In addition that site has a lower PR than we have, that site has never seen any update whilst we do that almost daily.
Also that sites` content is almost a perfect contradiction to the initial search term "Free .... " with only selling some software.
PR, regular updates, validation errors, relevance and other elementary criteria do not seem to have much of a meaning for Google search engeneers in these days.
I would love to have a site to look at that is -950 and completely validates or has less than 10 html errors. I doubt anyone who is in this penalty actually has one.
Please, pulleeze - please stop trying to level accusations against all who are suffering with pages with this phenomenon occurring of being spammers - because they are NOT, and there is absolutely no evidence to back that up.
Pot. Kettle. RTFM
There are 5 patent apps out there indicative of what's been going on. Read them.
Added:
Glass houses.
[edited by: Marcia at 9:43 am (utc) on April 6, 2007]
If you have a site that has not broke guidelines and is -950, sticky it to me to prove me wrong.
Tedster is right on the money, do one little thing wrong, trust rank, page rank, etc.. It will blow the algo up and make you spiral downward.
We know that all human beings are inherently flawed (some more than others), ergo all algorithms are inherently flawed. It simply isn't possible to return "perfect" search results.
Having said that, and provided we can all agree that any and all algorithms are flawed from the get go ... take a look at Wikipedia rankings and try to figure out what it is that allows them to rise to the top almost all the time?
1) The site is incredibly massive.
2) Different authors, different writing styles, different keyword densities.
3) Interlinking all over the bloody place! (Anchor text - very important)
4) Outbound links on just about every page if not every page.
5) It's considered an "authority site" by the mindless masses who link to it.
In the end and no matter how you cut it, inbound links still count a great deal in the Google algo. I am guessing that even Google is somewhat disgusted that Wikipedia ranks as well as it does ... but since their algo is still heavily reliant on "votes", there is little they can do.
Enter "trust rank". How is "trust" determined? My guess is:
1) Any site which does not overtly try to manipulate Google's search results.
2) Inbound links.
I'm sure it may be more complicated than that, but not much more when all is said and done!
So ... if we use Wikipedia as a standard by which we may measure success, then my guess is that if I just keep building my site content without concern for the usual SEO practices, I should be just fine!

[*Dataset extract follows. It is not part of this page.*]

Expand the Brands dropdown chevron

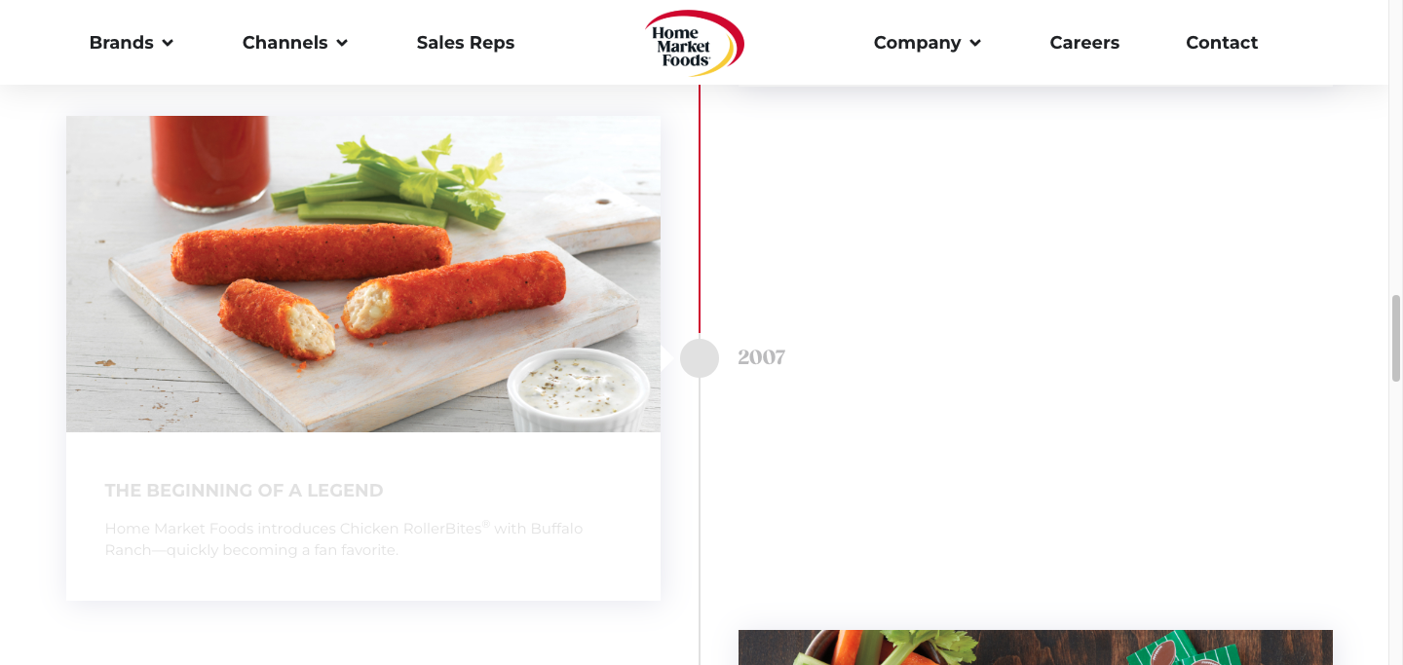[x=168, y=43]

For those who find themselves in the -950 category, I can only advise you to:
I started out slowly with just two links to competitors. When I found that those two pages actually jumped up a couples of spots in the rankings, I linked out to a couple more. Yes, they jumped up the rankings as well, but so what? They were still below me sufficiently that I never perceived them as any more of a threat than they always were.
Unless you are number one and your competitor is number two, I wouldn't worry at all about linking to them. In fact, linking to certain competitors can actually help your business if you think about it! (It's who you don't link to that could make all the difference in the world.) ;)
I haven't investigated the -950 thing because I haven't had time or the inclination. Yes, a few of my pages have fallen into the trap ... I think. But I am not worried about it. At some point, I may have to start worrying, but so far, it has not had any (noticeable) impact on my overall business. However, I can tell you that if and when it does impact my business, I will likely just build more new pages of interesting content and forget about those which didn't make the grade. The content is still good and my clients appreciate it, so why worry or change anything?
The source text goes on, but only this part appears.